Claudio möchte nicht erkannt werden. Bozen sei zu klein, man kenne sich und laufe sich immer wieder über den Weg. Er sorgt sich auch um seine eigene Sicherheit und die seiner Familie. Gerade erst hat er einen jungen Mann angezeigt, der seinen Sohn ausgeraubt hat. „Den kann ich anzeigen, aber die Polizei kann nichts machen und deshalb treffe ich ihn immer wieder – vor meinem Haus, in der Straße in der ich wohne...“

Claudio ist ein sympatischer Mittvierziger, kräftig schon, aber vor allem ruhig und freundlich. Er spricht davon, dass die Rolle eines Rausschmeißers heute weniger mit den Händen, als mit dem Kopf zu tun hat. „Du musst versuchen zu deeskalieren, die Leute zu beruhigen“, und das gehe nun mal besser mit Worten als mit Fäusten. In der besagten Samstagnacht war allerdings mit „gut zureden“ von vorne herein nichts zu machen. Das sei eine wüste Schlägerei gewesen, an der mindestens sechs bis sieben Männer beteiligt waren. Die Security-Leute seien mit zehn Mann dazwischen gegangen, um die Sache zu beenden, während der Chef die Polizei gerufen habe. Innerhalb von zehn Minuten sei die Auseinandersetzung beendet gewesen.

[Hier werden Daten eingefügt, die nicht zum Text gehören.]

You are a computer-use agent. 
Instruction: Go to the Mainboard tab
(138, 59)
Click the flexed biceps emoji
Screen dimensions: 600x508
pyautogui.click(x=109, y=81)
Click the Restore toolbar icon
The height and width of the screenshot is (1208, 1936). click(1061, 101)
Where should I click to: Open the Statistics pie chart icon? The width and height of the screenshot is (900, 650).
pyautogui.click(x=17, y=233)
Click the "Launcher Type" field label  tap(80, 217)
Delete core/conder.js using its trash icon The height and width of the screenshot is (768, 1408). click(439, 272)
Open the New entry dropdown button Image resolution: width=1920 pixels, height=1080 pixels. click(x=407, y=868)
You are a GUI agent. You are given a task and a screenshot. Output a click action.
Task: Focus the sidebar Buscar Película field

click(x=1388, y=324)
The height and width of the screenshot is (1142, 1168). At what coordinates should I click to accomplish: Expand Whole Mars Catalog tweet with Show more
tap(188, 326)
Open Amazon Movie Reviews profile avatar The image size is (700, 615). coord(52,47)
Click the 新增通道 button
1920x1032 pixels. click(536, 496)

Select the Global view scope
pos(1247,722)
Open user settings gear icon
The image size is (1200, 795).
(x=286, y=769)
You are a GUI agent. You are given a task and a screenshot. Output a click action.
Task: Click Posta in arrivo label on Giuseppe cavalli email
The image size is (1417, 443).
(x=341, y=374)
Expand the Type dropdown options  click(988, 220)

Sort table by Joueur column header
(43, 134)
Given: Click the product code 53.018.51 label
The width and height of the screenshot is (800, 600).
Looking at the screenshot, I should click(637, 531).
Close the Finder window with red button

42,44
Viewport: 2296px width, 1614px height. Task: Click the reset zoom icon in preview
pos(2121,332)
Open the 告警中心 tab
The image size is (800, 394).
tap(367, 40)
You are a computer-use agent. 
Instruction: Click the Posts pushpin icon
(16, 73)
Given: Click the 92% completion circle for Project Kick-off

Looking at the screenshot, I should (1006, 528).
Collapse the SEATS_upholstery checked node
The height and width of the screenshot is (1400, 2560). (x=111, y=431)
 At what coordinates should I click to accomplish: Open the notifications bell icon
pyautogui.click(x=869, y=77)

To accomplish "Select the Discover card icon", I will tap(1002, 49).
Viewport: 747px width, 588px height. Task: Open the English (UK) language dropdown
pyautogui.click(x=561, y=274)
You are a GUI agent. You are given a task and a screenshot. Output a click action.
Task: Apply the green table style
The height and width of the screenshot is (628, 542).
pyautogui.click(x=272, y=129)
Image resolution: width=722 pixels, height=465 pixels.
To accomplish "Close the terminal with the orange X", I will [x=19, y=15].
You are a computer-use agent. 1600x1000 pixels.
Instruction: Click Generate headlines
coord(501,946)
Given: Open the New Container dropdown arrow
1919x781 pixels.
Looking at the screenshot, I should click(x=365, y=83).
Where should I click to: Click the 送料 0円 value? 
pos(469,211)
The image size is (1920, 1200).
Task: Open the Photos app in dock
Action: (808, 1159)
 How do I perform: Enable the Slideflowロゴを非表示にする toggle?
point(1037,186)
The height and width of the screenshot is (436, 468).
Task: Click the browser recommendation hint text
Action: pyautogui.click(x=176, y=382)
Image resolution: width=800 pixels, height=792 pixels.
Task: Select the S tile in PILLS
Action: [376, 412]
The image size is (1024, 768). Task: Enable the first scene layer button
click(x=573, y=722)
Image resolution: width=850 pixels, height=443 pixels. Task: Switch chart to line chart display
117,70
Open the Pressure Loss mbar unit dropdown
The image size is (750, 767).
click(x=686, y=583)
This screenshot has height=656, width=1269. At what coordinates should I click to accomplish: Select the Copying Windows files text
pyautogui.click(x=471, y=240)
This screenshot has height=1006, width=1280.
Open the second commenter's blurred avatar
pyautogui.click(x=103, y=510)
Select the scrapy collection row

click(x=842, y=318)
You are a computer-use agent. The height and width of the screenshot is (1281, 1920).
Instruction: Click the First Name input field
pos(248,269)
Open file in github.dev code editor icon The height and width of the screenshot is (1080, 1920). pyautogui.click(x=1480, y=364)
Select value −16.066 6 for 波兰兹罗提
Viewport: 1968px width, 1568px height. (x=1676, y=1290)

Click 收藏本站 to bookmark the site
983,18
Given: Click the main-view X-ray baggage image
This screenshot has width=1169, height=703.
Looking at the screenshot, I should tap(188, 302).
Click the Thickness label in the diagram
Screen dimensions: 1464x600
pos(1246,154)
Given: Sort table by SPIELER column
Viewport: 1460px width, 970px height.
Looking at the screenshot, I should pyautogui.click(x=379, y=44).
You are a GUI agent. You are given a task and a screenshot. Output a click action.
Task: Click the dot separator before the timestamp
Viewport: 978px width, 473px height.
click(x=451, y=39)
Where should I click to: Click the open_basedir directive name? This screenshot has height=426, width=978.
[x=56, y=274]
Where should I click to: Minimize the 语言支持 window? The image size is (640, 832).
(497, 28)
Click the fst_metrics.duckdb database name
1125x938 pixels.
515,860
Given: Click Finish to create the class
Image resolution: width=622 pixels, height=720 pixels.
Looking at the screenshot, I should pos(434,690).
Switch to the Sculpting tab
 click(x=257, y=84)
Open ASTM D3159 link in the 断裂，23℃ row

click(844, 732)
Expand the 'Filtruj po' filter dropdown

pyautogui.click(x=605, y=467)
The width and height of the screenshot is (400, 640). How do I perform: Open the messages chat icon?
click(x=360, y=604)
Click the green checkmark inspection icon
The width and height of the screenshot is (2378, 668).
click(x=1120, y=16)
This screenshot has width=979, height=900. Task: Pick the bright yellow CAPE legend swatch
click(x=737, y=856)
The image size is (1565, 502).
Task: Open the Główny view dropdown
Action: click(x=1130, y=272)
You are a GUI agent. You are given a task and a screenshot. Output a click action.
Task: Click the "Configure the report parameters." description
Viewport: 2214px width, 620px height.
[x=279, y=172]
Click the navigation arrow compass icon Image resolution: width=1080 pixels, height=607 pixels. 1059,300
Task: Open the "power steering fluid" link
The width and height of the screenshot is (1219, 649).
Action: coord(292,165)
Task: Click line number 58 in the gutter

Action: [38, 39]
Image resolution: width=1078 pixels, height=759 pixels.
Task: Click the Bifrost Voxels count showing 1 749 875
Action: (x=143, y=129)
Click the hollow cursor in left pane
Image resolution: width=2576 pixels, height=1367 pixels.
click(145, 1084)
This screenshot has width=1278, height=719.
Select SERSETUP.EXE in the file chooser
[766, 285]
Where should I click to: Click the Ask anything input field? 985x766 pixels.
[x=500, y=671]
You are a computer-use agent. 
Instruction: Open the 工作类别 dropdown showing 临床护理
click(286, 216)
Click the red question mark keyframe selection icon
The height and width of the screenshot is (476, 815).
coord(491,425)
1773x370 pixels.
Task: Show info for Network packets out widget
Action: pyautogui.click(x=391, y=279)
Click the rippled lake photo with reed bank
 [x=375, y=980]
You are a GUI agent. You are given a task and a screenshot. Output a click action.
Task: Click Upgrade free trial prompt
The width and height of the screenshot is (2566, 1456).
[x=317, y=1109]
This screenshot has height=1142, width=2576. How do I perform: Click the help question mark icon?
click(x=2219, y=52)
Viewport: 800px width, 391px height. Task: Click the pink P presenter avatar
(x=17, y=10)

Auch wenn zehn Minuten ziemlich lange klingt, Claudio ist überzeugt, dass an diesem Abend die Sicherheitsleute alles richtig gemacht haben. Trotzdem: Die Ermittlungen der Staatsanwaltschaft betreffen auch die Security. Waren genügend Sicherheitsleute da und haben diese richtig reagiert, lautet die Frage. Für Sicherheitsmann Claudio liegt das Problem vor allem darin, dass solche Feste, wie jenes vom Sheraton, weit schwerer zu kontrollieren seien, als zum Beispiel Diskotheken. „Dort kennst du deine Pappenheimer“, sagt er, „weißt wer gerne für Unruhe sorgt und deshalb besser draußen bleibt.“

Die einzige Lösung wären für ihn personalisierte Eintrittskarten oder eine Art Clubmitgliedschaft, mit denen die Besucher identifiziert und im Falle auch ausgeschlossen werden können. Auch Kameras könnten in Diskotheken verstärkt zum Einsatz kommen, auf Festen, auf denen eine große Fläche zu überwachen sei, sei eine Kameraüberwachung allerdings weniger sinnvoll. Auch von einer flächendeckenden Überwachung des Bozner Stadtgebiets hält er wenig. Von der verstärkten Überwachung einzelner neuralgischer Punkte, wie des Obstplatzes oder der Cagliaristraße dagegen schon.

Claudio sagt auch, dass sich die Art der Gewalt unter Jugendlichen verändert habe, in den vergangenen zehn Jahren. „Früher“, sagt er, „haben sich die Leute geprügelt und anschließend ein Bier zusammen getrunken.“ Fast immer sei Alkohol im Spiel gewesen und es waren immer auch Freunde in der Nähe, die versucht hätten, die Hitzköpfe zu trennen. Heute gäbe es tatsächlich Jugendliche, „die Freitagabend zu fünft oder sechst unterwegs sind, nur um Stress zu machen. Meist seien dies tatsächlich Albaner oder Marokkaner", so die Erfahrung des Sicherheitsmannes Claudio. Und besoffen seien die nicht, sondern sie wüssten sehr genau was sie machen.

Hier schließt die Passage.